Work order. Please begin with the line containing "Screen dimensions: 985x750" and reproduce each line exactly until the records below end, without any pictures.

(Stored records)
####

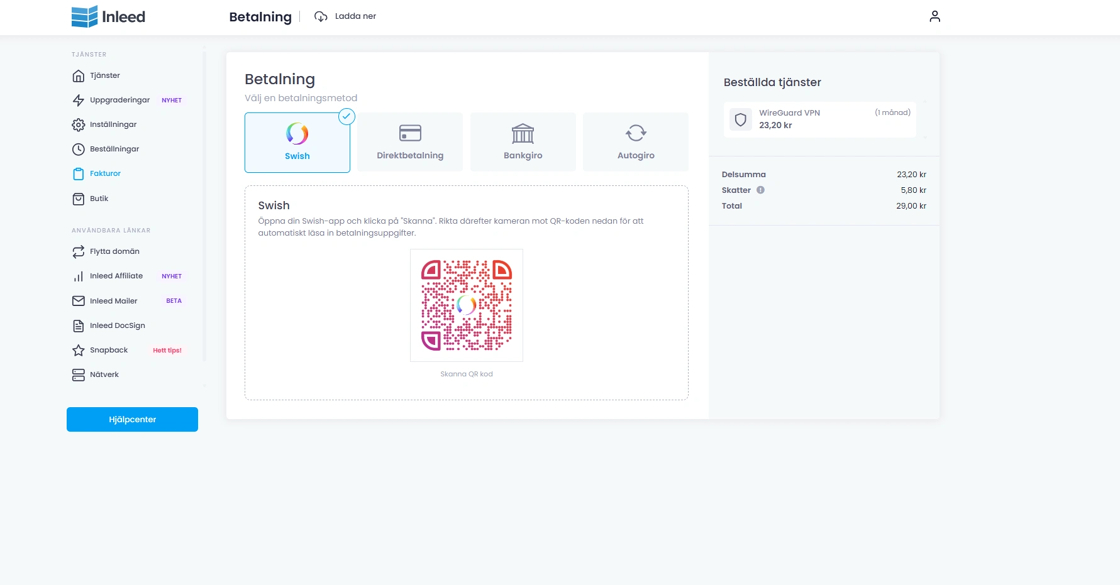Click the Butik shopping bag icon

[78, 199]
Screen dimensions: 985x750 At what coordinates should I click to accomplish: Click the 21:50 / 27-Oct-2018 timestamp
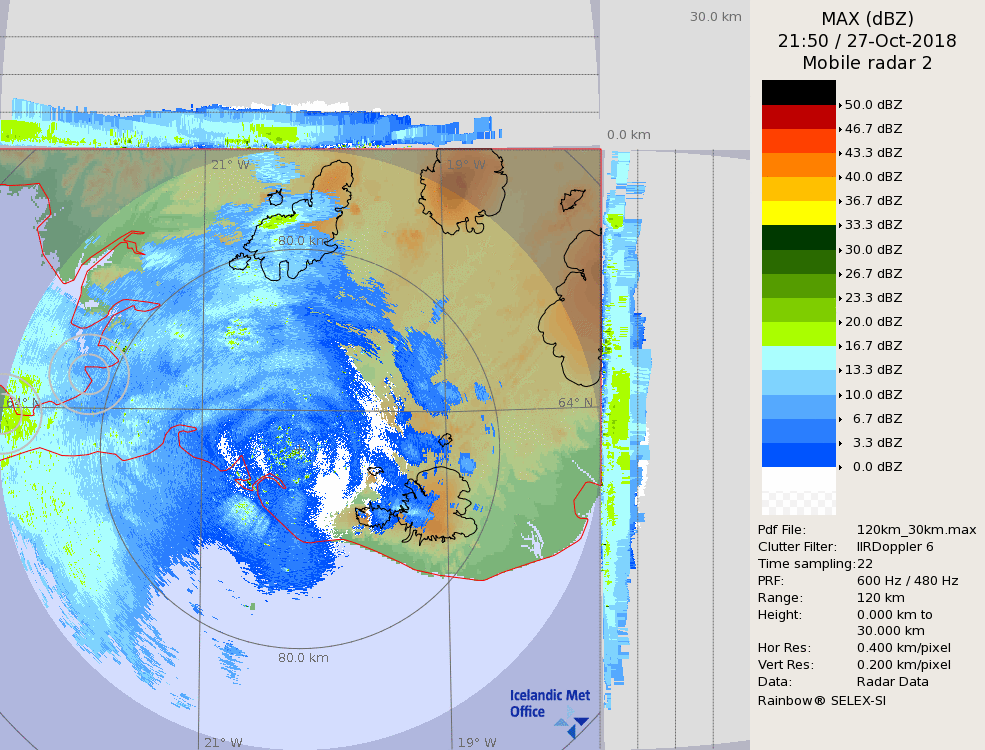[x=867, y=41]
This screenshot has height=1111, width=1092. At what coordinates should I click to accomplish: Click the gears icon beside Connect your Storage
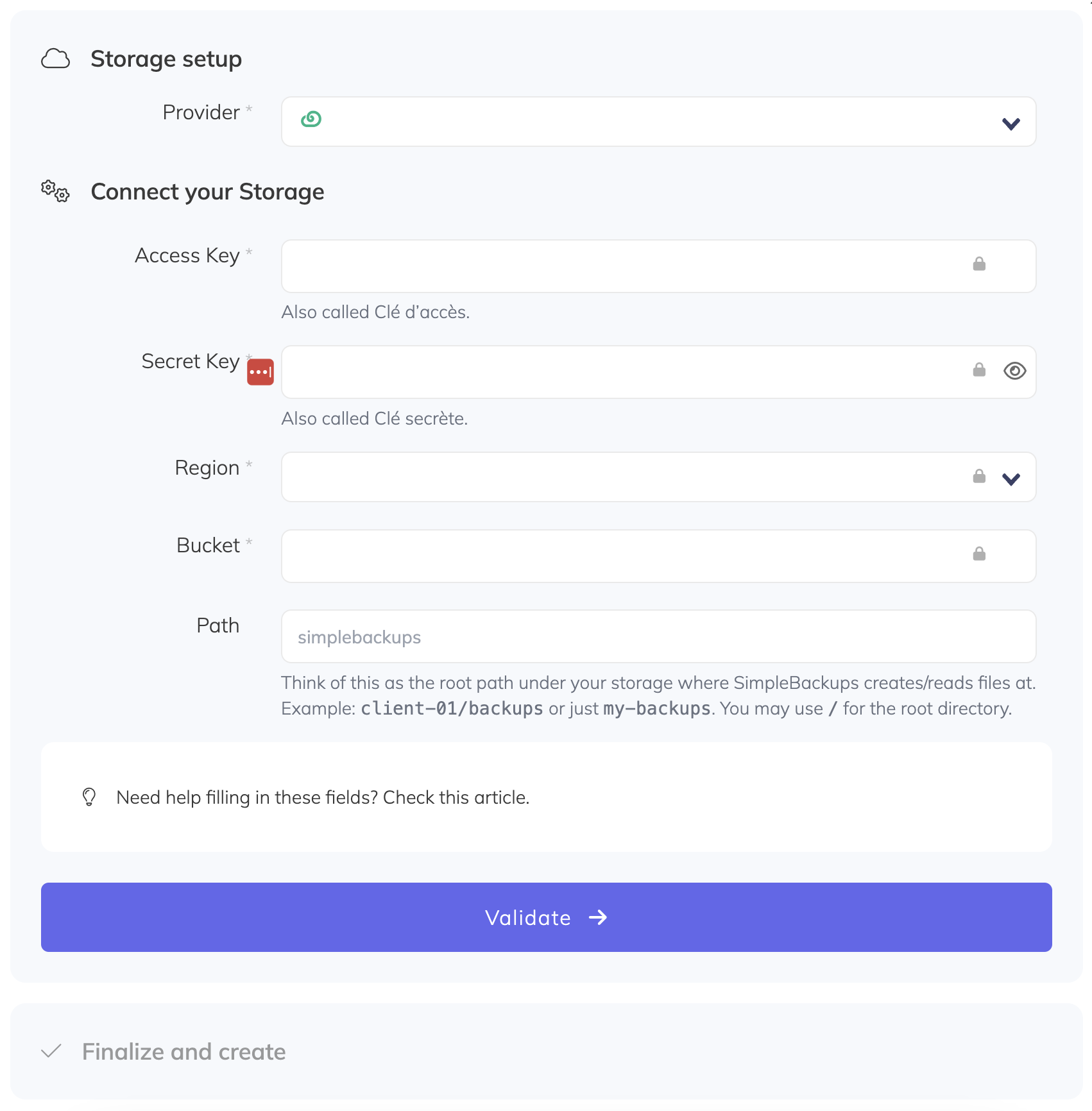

####

Expected output.
Screen dimensions: 985x750 At what coordinates should I click to accomplish: Click the 21:50 / 27-Oct-2018 timestamp
[x=867, y=41]
This screenshot has height=1111, width=1092. At what coordinates should I click to accomplish: Click the gears icon beside Connect your Storage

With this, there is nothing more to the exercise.